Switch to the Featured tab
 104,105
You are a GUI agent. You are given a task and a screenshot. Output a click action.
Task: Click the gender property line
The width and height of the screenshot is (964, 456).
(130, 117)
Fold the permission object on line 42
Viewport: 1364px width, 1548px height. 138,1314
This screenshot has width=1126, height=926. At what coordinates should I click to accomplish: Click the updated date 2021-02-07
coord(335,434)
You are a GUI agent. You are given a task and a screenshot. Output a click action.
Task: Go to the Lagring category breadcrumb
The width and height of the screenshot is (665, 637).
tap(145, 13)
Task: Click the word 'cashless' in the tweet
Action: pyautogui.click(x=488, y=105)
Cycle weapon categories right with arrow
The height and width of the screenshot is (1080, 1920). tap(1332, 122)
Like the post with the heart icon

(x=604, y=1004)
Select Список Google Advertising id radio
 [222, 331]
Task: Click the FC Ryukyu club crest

────────────────────────────────────────

About this task
After locating the line with "Select Список Google Advertising id radio" in the records above, please set down that line and all later ones exactly, and no other line.

Written response
Select Список Google Advertising id radio
 [222, 331]
Task: Click the FC Ryukyu club crest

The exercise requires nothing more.